Exercise prompt: In the forum thread on the 12 Steps below, copy the passage from "My meeting tonight" to "something like this..." word for word.

Text excerpt:
───
My meeting tonight was a step meeting (my personal favorite). Tonight was Step 1, which is such an important reminder for me. Anyway, my big thought went something like this...
After my most recent therapy appointment, I started wondering what I'm going to do with all the crap I'm starting to talk about in therapy. I know there is no way I can change the past, or change certain things about my parents (in this case, my dad). So then what? It's like another version of Step 1--admitting my relationship with my dad can be rather ambiguous and hurtful. Doesn't change it, though. Same goes for alcoholism. Admitting it doesn't change it, make it better, or make it go away. In both cases, there has to be more or I'll just wallow in self pity and depression.
Was thinking that the best way to make the pain I'm feeling about my dad better (or replace the emptiness I feel) is to be the best parent I can be. To fill that need from the other side of the equation. Or, to help someone else who is feeling the same emptiness to understand it and let go of it. Sounds vaguely familiar to Step 12, huh? By bringing other people into the program and admititng my problem to other people, I will be better able to help someone else who is in need.
So glad Step 12 was just last week... Can see the whole cycle and how it has to keep going to continute to work for us. The 12 Steps really are a program for everything in life. Good, good, good stuff!
Thank you for sharing that, runnergirl. I used to have so much and so many resentments towards my Mom. I was about three years into sobriety, and had driven several hours to visit my folks. I don't remember the situation that triggered my feelings, but I remember the feelings themselves, as though it were just yesterday. (and I find myself consciously repeating those feelings to this day). I was standing in the kitchen and it suddenly struck me---she's just a human, just like me. There may have been alot of damage done by her words and actions over the years, but I realized she was who she was, she wasnt June Cleaver, and she (also an alcoholic but without a program) was part and parcel of helping to form who I am today. I was suddenly released of a weight I'd carried for years, without even realizing it. By accepting her as she is, as I imagine my children have had to do with me, I freed us both. Our relationship grew from there, atleast on my part, and in freeing us, I allowed myself alot of room to accept others, including myself... Chris
Thanks for the insight, Laurie! I'm glad the Steps & therapy are working for you!
Step 1 for me...that admission was/is the most important action. The action that identifies the problem. The action that indicates I am now seeing myself as I am in bare truth rather than an altered version of the truth. As a Step, it is the first foot-in-front-of-the-other.
I am an alcoholic and my life has become unmanageable.
Yeah? What now?
Parents? Mine are dead. Mom never knew me as a sober adult. I was an alkie at 14 and she died two years ago. Dad died when I was 7.
Lots of ballast there...if i choose to keep it. As I let go my will and allow myself to have a neutral spiritual bouyancy, placing importance on my past is arrogant and arrogance drags me down. If my self is to be neutrally bouyant and move forward into honest love and truthful deeds I must be humble. Why?
Because I am an alcoholic, and my life has become unmanageable.
I do think admitting one's alcoholism does make things better. That is why it is part of step 1 (the first half). It also does change things because most of us were unwilling to admit this for a LONG LONG time. Not saying that your insight is not valid though. I think what you meant was that we have to take action after something comes into our awareness (our alcholism or the character defects underlying it). Admit it, then do something about it.
───
Records supplied:
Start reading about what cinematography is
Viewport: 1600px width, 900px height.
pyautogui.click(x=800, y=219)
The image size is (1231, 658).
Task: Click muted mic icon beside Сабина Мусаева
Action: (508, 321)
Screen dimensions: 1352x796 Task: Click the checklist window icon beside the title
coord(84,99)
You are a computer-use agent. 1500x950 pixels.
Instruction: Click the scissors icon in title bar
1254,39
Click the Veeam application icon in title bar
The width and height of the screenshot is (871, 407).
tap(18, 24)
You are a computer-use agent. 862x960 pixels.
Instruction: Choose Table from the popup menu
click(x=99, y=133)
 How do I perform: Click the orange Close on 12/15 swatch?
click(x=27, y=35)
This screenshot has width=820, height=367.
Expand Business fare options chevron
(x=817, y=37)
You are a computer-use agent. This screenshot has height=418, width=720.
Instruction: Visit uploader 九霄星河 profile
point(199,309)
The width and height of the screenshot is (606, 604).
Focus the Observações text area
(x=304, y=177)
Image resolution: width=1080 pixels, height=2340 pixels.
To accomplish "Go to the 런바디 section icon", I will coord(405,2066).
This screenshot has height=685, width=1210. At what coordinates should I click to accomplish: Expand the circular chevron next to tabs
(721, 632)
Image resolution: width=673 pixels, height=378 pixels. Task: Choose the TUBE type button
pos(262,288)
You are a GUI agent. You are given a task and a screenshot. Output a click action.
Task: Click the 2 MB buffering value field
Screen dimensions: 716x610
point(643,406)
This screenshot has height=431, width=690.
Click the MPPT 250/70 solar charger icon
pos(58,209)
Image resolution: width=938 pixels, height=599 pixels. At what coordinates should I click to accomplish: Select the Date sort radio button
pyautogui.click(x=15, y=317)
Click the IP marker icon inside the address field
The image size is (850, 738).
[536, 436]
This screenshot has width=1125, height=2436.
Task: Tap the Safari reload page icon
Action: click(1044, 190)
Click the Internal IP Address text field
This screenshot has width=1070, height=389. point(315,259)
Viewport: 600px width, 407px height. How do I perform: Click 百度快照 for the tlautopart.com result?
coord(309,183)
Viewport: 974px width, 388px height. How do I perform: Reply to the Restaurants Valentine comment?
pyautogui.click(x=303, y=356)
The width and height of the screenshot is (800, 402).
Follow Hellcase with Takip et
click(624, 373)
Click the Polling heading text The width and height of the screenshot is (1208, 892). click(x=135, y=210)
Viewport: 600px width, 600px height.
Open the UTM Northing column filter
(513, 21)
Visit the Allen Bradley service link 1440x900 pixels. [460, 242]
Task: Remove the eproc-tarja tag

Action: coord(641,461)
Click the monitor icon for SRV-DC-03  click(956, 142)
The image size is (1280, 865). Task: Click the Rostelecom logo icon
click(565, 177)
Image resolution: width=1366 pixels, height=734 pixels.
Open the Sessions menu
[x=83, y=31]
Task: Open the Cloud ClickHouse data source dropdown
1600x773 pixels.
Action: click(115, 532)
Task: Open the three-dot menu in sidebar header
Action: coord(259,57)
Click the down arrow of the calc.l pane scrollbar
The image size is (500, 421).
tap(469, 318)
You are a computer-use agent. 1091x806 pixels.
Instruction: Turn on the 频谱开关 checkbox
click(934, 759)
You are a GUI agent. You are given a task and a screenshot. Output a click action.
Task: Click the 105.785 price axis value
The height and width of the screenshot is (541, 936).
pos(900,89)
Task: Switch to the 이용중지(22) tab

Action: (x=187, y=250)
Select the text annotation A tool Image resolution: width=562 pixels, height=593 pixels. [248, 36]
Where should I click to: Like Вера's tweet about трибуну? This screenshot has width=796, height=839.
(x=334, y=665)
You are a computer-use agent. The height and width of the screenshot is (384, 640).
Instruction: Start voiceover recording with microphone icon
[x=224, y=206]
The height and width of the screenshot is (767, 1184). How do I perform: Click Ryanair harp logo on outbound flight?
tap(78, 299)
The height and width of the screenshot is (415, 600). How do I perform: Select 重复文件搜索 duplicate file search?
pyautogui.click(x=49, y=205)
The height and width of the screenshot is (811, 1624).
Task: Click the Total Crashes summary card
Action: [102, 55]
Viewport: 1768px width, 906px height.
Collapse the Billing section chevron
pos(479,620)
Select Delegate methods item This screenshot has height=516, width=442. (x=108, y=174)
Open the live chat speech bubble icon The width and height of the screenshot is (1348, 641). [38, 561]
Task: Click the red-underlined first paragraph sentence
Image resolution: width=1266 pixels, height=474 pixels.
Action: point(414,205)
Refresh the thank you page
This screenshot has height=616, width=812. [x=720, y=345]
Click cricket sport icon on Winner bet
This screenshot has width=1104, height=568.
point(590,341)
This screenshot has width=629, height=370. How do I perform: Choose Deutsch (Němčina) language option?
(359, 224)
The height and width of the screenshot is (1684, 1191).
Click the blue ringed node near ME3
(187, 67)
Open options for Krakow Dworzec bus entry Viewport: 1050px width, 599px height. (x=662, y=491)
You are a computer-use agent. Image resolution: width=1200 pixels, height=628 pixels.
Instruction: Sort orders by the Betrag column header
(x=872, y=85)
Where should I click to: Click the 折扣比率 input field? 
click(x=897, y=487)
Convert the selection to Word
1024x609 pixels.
───
Output below:
My meeting tonight was a step meeting (my personal favorite). Tonight was Step 1, which is such an important reminder for me. Anyway, my big thought went something like this...